Netflix is believed to have spent more than £100 million (AU$160.4 million) on the 10-episode biopic drama. "The Crown is produced to a scale that I don't think many networks could step up to," Ted Sarandos, Chief Content Officer of Netflix, told Variety. "Because our audience is large and global and the story is incredibly local we can invest heavily in a project like that."
Sarandos said that the budget for the biopic drama was cost-effective because viewers preferred an original versus a recycled content. “We’re investing in film so that we can more aggressively give the consumers what they are telling us they want." Sarandos spoke at a question-and-answer session at the Royal Television Society Conference.
Inspired by true events, "The Crown" tells the story on the coronation and life of Queen Elizabeth. It can run for six seasons that covers each decade of the Queen's reign. But as of this moment, Netflix has only ordered two seasons.
The first season begins in 1947 with King George VI (Jared Harris) coughing up blood into a lavatory bowl as the opening scene. It also features Queen Elizabeth’s (Claire Foy) wedding, the Queen's relationship with Winston Churchill (John Lithgow) as her prime minister and the sleeping habit of Prince Phillip (Matt Smith). “A crucial thing is that Philip sleeps naked. That’s a fact. That was something that we found out,” Foy revealed at a Netflix event in New York (via Radio Times).
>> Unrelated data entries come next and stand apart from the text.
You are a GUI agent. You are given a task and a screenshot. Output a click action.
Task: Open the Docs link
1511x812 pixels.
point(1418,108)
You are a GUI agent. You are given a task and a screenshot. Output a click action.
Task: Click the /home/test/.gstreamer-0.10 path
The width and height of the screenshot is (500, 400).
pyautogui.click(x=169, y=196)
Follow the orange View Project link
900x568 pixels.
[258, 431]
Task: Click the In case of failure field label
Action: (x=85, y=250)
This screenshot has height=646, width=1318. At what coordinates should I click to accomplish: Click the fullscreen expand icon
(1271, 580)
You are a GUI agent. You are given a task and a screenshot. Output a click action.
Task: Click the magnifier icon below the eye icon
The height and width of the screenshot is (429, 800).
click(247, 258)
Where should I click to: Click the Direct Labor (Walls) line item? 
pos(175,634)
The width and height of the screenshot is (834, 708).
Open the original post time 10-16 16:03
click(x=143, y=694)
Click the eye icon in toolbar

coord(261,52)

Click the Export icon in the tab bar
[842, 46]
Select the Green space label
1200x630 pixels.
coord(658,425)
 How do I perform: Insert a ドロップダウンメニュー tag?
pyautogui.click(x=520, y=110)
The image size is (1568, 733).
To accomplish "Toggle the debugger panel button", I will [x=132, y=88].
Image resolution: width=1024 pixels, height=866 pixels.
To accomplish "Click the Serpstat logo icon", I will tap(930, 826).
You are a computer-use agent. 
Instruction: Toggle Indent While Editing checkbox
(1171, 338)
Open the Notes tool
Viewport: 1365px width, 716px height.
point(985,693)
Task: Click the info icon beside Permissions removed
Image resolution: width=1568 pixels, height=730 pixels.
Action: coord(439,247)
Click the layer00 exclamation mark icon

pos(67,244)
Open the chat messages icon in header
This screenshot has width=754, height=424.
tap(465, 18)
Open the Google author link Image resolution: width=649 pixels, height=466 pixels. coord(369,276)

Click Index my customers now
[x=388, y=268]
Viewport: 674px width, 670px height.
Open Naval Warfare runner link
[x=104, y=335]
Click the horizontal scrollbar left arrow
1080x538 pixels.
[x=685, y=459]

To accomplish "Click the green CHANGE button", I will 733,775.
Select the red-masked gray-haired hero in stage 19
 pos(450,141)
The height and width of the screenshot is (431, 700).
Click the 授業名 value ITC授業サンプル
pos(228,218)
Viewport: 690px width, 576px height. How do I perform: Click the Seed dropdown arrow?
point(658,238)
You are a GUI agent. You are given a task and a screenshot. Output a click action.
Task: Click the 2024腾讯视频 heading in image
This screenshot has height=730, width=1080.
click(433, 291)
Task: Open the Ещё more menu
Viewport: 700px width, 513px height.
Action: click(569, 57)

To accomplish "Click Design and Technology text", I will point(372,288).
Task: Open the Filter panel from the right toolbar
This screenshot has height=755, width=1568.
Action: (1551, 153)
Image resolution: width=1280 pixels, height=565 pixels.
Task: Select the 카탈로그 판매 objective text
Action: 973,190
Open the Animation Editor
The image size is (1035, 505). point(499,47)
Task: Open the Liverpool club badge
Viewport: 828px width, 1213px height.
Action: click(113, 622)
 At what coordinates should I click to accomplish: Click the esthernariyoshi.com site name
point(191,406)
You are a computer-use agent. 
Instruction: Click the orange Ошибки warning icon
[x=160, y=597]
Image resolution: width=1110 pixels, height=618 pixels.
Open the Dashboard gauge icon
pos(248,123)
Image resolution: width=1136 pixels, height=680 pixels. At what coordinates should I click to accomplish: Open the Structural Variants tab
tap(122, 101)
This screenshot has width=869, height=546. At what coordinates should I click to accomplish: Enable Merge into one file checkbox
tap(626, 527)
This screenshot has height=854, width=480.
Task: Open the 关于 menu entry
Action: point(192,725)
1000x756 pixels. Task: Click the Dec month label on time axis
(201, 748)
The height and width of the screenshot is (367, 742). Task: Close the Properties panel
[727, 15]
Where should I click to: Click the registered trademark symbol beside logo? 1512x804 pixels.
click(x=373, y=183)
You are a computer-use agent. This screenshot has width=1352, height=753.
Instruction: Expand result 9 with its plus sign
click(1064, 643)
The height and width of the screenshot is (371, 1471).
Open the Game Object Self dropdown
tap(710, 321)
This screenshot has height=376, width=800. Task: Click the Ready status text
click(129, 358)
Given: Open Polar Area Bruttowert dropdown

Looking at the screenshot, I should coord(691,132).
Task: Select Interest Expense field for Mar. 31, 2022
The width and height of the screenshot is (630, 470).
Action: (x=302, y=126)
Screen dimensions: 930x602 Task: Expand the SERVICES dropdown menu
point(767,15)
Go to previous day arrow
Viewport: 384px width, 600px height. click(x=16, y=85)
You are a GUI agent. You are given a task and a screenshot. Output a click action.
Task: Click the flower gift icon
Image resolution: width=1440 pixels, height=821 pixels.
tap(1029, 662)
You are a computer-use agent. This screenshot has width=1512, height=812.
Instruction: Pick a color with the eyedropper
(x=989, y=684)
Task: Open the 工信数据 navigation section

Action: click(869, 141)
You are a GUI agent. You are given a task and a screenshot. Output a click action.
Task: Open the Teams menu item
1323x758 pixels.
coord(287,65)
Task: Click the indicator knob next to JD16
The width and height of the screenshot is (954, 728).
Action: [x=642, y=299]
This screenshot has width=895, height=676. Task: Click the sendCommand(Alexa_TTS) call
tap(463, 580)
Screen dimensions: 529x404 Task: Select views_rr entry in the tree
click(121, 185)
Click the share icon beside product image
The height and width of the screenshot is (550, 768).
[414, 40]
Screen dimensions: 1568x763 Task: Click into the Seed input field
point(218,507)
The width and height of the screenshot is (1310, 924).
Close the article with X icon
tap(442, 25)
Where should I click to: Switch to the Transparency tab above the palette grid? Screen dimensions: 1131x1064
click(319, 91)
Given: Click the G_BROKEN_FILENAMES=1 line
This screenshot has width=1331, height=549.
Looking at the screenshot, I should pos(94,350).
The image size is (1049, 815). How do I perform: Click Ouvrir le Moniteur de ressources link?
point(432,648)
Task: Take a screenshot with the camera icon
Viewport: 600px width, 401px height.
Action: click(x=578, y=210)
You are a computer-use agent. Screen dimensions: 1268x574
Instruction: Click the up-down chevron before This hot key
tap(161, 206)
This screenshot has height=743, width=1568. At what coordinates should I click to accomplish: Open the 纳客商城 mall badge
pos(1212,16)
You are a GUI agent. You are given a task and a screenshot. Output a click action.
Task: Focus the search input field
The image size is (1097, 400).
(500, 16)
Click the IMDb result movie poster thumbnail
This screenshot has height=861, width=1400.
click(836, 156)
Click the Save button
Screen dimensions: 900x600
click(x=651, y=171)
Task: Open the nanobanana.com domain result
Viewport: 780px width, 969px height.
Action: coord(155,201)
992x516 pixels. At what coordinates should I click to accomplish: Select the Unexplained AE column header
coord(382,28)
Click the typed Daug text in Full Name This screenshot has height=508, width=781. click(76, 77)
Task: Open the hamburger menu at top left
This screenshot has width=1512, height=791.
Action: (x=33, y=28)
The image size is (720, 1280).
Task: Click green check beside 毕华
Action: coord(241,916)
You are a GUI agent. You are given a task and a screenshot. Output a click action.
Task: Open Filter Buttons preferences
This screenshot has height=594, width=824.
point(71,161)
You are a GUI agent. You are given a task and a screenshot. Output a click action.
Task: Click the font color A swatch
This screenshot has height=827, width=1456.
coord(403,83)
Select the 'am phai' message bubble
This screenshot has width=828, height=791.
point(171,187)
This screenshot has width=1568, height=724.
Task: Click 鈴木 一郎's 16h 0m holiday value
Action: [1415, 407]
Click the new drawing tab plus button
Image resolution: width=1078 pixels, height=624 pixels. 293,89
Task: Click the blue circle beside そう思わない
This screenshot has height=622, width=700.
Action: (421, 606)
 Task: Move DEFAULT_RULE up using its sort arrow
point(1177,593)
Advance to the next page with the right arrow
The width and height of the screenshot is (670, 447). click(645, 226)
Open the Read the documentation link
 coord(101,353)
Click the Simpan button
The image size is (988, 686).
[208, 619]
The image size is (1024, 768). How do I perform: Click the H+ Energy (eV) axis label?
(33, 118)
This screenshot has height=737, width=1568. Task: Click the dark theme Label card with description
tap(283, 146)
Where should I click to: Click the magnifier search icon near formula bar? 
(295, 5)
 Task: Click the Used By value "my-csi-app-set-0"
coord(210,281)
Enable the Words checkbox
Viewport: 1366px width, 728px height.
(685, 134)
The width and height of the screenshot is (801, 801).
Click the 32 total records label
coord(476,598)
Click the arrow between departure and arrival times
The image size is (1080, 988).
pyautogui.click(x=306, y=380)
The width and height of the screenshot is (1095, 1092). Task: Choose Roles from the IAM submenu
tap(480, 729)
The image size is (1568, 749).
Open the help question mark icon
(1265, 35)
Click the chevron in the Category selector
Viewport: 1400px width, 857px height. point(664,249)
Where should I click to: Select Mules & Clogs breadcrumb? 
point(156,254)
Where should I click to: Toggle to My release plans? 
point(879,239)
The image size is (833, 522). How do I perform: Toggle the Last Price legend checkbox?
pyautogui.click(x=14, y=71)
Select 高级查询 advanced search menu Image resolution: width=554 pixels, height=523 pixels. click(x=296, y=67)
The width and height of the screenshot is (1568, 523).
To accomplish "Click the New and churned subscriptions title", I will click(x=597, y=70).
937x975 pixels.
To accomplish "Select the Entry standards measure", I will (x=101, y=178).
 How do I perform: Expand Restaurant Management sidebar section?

"I was really struck by the relationship between Winston Churchill, this old, frightened fading lion, and this beautiful young girl who had become queen much earlier than she hoped," Peter Morgan, "The Crown" writer, told The New York Times last year. "I thought, this could be a film, and I started writing it with that intention. Then I began to think, shouldn't the story start earlier, with her wedding to Philip, and then realized: There might be a TV show in this."